* WHAT THE TASK ASKS *
Find the word "text" in the data below and copy each line that holds it.

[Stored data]
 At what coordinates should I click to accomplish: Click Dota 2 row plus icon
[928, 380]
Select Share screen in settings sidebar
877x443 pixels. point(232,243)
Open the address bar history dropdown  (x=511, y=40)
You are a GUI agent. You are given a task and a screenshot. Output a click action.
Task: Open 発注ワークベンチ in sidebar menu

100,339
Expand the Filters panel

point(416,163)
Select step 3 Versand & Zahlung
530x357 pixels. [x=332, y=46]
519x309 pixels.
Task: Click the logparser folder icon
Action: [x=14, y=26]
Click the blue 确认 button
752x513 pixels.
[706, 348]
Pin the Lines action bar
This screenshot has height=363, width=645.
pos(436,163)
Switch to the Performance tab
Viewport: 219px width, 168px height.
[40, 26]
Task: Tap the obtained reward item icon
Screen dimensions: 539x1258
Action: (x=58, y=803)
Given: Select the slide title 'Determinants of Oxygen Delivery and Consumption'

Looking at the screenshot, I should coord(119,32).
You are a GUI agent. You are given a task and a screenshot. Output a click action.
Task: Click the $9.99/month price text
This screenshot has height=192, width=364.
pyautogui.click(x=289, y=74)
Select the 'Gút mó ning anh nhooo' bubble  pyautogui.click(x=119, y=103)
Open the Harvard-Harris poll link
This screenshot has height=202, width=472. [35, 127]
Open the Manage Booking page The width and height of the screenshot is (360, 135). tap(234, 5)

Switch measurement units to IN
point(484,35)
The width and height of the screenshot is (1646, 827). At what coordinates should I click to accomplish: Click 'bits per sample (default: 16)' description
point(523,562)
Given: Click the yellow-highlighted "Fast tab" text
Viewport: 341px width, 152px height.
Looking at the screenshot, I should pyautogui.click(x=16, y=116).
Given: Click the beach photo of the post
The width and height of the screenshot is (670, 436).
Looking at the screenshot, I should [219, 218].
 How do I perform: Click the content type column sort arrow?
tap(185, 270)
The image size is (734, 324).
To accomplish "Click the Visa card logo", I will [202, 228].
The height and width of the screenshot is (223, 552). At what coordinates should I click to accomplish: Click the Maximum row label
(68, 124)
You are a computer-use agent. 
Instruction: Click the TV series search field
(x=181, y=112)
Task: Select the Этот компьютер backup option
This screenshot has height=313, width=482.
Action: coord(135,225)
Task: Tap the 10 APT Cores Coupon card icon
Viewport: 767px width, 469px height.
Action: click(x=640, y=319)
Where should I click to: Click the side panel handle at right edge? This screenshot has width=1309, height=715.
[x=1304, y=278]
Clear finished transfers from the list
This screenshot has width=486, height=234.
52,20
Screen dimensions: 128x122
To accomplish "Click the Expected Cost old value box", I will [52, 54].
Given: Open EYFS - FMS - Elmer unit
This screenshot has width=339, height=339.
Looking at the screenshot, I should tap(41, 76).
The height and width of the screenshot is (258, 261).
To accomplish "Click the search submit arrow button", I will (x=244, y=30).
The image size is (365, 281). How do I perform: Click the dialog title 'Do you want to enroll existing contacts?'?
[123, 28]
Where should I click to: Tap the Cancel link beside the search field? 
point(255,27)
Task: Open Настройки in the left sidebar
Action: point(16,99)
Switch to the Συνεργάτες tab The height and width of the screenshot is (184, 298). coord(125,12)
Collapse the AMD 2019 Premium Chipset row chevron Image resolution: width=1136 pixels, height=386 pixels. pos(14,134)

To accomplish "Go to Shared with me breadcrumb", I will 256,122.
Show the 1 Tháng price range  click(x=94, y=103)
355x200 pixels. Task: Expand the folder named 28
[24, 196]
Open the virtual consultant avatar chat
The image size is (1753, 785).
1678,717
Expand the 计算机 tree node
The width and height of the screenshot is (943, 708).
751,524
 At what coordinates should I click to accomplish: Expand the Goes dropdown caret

* RESPONSE AREA *
Task: Click the $9.99/month price text
Given: Click the yellow-highlighted "Fast tab" text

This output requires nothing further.